Task requirements: Could you swap "Monitor" for "Dashboard" everywhere it occurs in the material below and give the full material back with nothing else changed?

Records to process:
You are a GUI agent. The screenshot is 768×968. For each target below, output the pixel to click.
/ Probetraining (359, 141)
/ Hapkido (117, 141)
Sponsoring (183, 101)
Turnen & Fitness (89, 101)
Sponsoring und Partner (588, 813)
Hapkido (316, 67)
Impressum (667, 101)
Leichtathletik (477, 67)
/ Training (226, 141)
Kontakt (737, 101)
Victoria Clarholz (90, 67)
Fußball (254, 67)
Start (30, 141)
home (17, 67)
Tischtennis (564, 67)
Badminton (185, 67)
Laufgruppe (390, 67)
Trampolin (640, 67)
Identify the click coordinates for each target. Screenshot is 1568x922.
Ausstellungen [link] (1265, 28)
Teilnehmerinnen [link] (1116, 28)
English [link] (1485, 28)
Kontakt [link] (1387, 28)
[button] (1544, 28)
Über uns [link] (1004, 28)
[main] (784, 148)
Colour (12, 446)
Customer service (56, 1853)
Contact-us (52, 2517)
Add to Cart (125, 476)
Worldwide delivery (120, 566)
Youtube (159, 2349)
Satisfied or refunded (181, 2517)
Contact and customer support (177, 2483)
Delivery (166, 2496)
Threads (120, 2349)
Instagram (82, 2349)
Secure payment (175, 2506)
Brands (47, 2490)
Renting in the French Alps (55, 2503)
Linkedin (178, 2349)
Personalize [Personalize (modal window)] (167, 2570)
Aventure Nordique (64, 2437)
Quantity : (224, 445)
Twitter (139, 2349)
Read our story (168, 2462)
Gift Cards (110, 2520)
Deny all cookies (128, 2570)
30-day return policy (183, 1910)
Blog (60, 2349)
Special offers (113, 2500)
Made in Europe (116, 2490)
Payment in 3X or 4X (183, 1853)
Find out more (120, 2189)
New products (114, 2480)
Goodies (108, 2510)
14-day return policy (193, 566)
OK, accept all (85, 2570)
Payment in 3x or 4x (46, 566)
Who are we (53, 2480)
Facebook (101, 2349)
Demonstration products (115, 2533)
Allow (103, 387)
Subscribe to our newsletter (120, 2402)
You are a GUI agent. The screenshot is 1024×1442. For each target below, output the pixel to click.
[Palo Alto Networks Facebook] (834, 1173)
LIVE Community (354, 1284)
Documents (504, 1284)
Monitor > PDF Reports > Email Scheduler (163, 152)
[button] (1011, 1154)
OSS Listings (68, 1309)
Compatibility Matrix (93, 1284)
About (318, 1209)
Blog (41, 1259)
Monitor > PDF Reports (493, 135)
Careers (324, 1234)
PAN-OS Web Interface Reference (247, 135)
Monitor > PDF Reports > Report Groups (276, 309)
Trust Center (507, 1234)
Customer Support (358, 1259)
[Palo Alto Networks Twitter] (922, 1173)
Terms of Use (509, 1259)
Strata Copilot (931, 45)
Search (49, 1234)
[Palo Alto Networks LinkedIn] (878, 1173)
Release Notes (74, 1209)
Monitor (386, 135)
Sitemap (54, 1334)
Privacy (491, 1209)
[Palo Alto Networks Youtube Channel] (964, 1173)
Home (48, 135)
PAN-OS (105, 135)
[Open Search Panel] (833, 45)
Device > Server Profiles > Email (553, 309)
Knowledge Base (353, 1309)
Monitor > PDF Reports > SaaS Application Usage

Response to the exercise:
You are a GUI agent. The screenshot is 768×968. For each target below, output the pixel to click.
/ Probetraining (359, 141)
/ Hapkido (117, 141)
Sponsoring (183, 101)
Turnen & Fitness (89, 101)
Sponsoring und Partner (588, 813)
Hapkido (316, 67)
Impressum (667, 101)
Leichtathletik (477, 67)
/ Training (226, 141)
Kontakt (737, 101)
Victoria Clarholz (90, 67)
Fußball (254, 67)
Start (30, 141)
home (17, 67)
Tischtennis (564, 67)
Badminton (185, 67)
Laufgruppe (390, 67)
Trampolin (640, 67)
Identify the click coordinates for each target. Screenshot is 1568x922.
Ausstellungen [link] (1265, 28)
Teilnehmerinnen [link] (1116, 28)
English [link] (1485, 28)
Kontakt [link] (1387, 28)
[button] (1544, 28)
Über uns [link] (1004, 28)
[main] (784, 148)
Colour (12, 446)
Customer service (56, 1853)
Contact-us (52, 2517)
Add to Cart (125, 476)
Worldwide delivery (120, 566)
Youtube (159, 2349)
Satisfied or refunded (181, 2517)
Contact and customer support (177, 2483)
Delivery (166, 2496)
Threads (120, 2349)
Instagram (82, 2349)
Secure payment (175, 2506)
Brands (47, 2490)
Renting in the French Alps (55, 2503)
Linkedin (178, 2349)
Personalize [Personalize (modal window)] (167, 2570)
Aventure Nordique (64, 2437)
Quantity : (224, 445)
Twitter (139, 2349)
Read our story (168, 2462)
Gift Cards (110, 2520)
Deny all cookies (128, 2570)
30-day return policy (183, 1910)
Blog (60, 2349)
Special offers (113, 2500)
Made in Europe (116, 2490)
Payment in 3X or 4X (183, 1853)
Find out more (120, 2189)
New products (114, 2480)
Goodies (108, 2510)
14-day return policy (193, 566)
OK, accept all (85, 2570)
Payment in 3x or 4x (46, 566)
Who are we (53, 2480)
Facebook (101, 2349)
Demonstration products (115, 2533)
Allow (103, 387)
Subscribe to our newsletter (120, 2402)
You are a GUI agent. The screenshot is 1024×1442. For each target below, output the pixel to click.
[Palo Alto Networks Facebook] (834, 1173)
LIVE Community (354, 1284)
Documents (504, 1284)
Dashboard > PDF Reports > Email Scheduler (163, 152)
[button] (1011, 1154)
OSS Listings (68, 1309)
Compatibility Matrix (93, 1284)
About (318, 1209)
Blog (41, 1259)
Dashboard > PDF Reports (493, 135)
Careers (324, 1234)
PAN-OS Web Interface Reference (247, 135)
Dashboard > PDF Reports > Report Groups (276, 309)
Trust Center (507, 1234)
Customer Support (358, 1259)
[Palo Alto Networks Twitter] (922, 1173)
Terms of Use (509, 1259)
Strata Copilot (931, 45)
Search (49, 1234)
[Palo Alto Networks LinkedIn] (878, 1173)
Release Notes (74, 1209)
Dashboard (386, 135)
Sitemap (54, 1334)
Privacy (491, 1209)
[Palo Alto Networks Youtube Channel] (964, 1173)
Home (48, 135)
PAN-OS (105, 135)
[Open Search Panel] (833, 45)
Device > Server Profiles > Email (553, 309)
Knowledge Base (353, 1309)
Dashboard > PDF Reports > SaaS Application Usage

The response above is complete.